Question: I’m a 74-year-old widow. After raising a family and working hard all my life, I am now left with small government pensions of about $1,000 a month and a small amount of income from the investment of my nest egg which is managed by TD Waterhouse. I have $160,000 to support me for the rest of my life and would very much like NOT to continue drawing on my capital to survive. I have four grandchildren who I would like to pass something on to. The $160,000 nest-egg generates about $1,000 per month before tax (this is in addition to the CPP/OAS money) and consists of:

 $45,000 in a RIF (AGF Equity Fund)
 $60,000 in short/medium/long bonds (5-9 per cent)
 $15,000 various stocks/mutual funds
 $10,000 cash (ING)
 $30,000 Income Streams III (TSX: STQ). The broker bought 1,700 at $26 and it is now $18 and thus pays no distribution.

Up until STQ, I chose all my own investments. Now I have lost 10 per cent of my vital capital. My total income per month (CPP, OAS, investments) = $2,000. My expenses (rent, tax, living) = $2,200. I’m desperate to maintain my capital yet require $2,200 a month to just g by. Could you recommend a better strategy and a vehicle for these funds which will help me with my two main goals and also to sleep better at night? My first thought is to place the majority of the money (everything except the medium and long bonds) in the Phillips, Hager, and North High Yield Bond Fund. Please Help! – B.J., Toronto


First, I have to remind you that it is not my function to replace your financial advisor. I can offer some general observations but you should then sit down with him to work out the details.

Start by making it clear that you wish to increase your cash flow. For example, you say that your RRIF is invested in AGF Equity Fund. There is no fund with exactly that name but I assume you are referring to one of AGF Canadian Growth Equity Fund or AGF Canadian Stock Fund. Neither of these pays regular distributions.  If you need to stay within the AGF group to avoid deferred sales charges, you might ask your advisor about switching to the AGF Canadian Conservative Income Fund. It pays monthly distributions that have been averaging slightly more than 3c a unit. Over the past year, the cash yield has been about 4 per cent.

However, there is one concern about this move. At your age, you are required to withdraw a minimum of 7.71 per cent of the value of your RRIF in 2004. This percentage increases annually. The cash flow from the Conservative Canadian Income Fund will not cover that, so you would have to draw the rest from capital which you say you do not want to do. An alternative plan would be to accept more risk and use the money in the RRIF to buy an income trust fund, such as one of the Citadel funds that trades on the Toronto Stock Exchange. For example, Citadel Diversified Income Fund (CTD.UN) currently distributes 8c a unit per month for a yield in the range of 9 per cent to 9.5 per cent. Ask your advisor about this option and be sure you understand the risks.

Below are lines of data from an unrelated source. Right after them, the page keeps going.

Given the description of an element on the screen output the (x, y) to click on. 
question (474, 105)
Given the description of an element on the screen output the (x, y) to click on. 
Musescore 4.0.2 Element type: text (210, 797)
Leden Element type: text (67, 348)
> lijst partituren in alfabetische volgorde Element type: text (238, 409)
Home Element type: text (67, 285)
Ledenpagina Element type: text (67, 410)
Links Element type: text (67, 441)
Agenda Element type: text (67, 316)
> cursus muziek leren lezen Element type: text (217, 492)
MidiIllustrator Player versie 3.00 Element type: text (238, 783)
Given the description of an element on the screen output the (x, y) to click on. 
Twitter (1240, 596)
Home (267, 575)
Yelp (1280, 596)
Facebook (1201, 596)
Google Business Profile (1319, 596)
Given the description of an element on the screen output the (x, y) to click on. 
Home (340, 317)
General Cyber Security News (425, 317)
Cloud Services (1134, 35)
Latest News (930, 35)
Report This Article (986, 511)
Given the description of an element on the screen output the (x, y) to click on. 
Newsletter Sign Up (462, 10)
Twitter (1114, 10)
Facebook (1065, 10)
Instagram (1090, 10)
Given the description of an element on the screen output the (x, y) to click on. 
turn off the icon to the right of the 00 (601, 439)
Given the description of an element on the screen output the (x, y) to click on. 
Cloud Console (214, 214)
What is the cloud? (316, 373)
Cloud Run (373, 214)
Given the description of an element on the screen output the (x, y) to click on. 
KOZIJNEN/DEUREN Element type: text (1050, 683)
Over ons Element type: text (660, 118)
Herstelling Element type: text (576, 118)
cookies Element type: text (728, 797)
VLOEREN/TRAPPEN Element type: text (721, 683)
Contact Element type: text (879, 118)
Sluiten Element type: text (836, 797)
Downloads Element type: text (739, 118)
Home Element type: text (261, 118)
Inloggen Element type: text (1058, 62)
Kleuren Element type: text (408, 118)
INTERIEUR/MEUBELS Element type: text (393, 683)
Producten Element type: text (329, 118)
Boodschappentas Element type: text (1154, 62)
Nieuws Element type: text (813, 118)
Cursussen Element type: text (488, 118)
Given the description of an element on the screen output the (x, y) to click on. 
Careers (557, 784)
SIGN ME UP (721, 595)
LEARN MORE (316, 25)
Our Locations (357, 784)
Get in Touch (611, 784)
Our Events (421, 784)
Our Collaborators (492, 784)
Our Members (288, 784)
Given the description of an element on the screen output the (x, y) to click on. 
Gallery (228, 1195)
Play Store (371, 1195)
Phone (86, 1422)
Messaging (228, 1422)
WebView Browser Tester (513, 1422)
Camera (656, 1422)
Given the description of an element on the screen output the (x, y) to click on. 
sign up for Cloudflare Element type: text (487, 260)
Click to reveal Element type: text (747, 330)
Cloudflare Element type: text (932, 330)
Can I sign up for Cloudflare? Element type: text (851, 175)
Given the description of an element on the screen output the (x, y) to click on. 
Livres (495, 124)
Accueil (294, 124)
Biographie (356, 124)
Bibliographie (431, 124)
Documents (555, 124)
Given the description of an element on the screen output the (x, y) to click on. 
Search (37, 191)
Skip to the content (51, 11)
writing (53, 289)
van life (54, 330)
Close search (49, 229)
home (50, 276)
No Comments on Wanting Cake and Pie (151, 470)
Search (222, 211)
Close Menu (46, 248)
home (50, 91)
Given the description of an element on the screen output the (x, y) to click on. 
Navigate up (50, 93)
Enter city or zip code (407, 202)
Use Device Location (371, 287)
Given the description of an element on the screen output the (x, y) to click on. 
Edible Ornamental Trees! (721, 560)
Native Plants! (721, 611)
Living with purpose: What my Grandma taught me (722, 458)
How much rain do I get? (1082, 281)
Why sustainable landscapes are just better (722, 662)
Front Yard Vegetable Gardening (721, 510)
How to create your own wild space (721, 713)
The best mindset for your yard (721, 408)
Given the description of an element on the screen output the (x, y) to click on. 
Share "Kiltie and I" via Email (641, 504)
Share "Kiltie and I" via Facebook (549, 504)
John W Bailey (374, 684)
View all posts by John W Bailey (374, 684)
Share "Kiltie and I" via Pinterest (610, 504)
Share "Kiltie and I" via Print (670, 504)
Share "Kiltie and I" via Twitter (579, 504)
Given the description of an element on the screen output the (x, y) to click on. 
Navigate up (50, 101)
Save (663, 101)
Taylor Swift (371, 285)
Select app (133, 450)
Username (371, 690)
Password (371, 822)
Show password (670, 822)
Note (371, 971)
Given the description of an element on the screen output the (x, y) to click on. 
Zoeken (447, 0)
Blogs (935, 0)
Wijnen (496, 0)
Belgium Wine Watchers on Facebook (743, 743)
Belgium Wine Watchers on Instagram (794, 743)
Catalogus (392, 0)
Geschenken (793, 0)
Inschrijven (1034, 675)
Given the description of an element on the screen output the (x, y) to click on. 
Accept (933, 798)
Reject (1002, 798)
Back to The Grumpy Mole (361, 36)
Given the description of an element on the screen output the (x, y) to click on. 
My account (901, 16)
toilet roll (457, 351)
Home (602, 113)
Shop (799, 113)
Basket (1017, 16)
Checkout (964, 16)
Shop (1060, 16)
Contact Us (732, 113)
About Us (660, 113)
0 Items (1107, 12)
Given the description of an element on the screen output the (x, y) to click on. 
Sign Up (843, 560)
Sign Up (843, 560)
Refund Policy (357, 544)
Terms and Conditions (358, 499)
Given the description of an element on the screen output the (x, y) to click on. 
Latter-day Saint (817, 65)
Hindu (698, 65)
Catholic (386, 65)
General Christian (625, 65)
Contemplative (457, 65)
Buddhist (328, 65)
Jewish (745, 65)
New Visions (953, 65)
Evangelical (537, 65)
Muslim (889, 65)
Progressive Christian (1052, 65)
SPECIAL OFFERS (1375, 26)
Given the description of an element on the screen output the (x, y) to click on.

As for the $15,000 held in “various stocks/mutual funds”, you should make sure the money is invested in such a way as to generate good cash flow. If this money is outside a registered plan, look for securities that offer some tax advantages. Real estate investment trusts or preferred shares are worth considering.

The money invested in Income Streams III has not produced a good result for you. The fact you are receiving no distributions suggests you invested in the Capital Yield shares. The Equity Dividend shares, which trade as STQ.E, currently pay 8.75c per month. Ask your broker if you can switch your Capital Unit shares to the Equity Dividend shares which, based on 1,700 shares, would produce almost $150 a month in income.

You’re going to have to be realistic about this. Given the amount of capital you have, you need to generate an average annual return of 9 per cent to produce the $1,200 a month in investment income you require in order to meet your expenses. This means you have to accept more risk than you currently have in the portfolio. The alternative is to forget about the idea of leaving anything for the grandchildren and concentrate on meeting your own financial needs, making modest withdrawals against capital if required.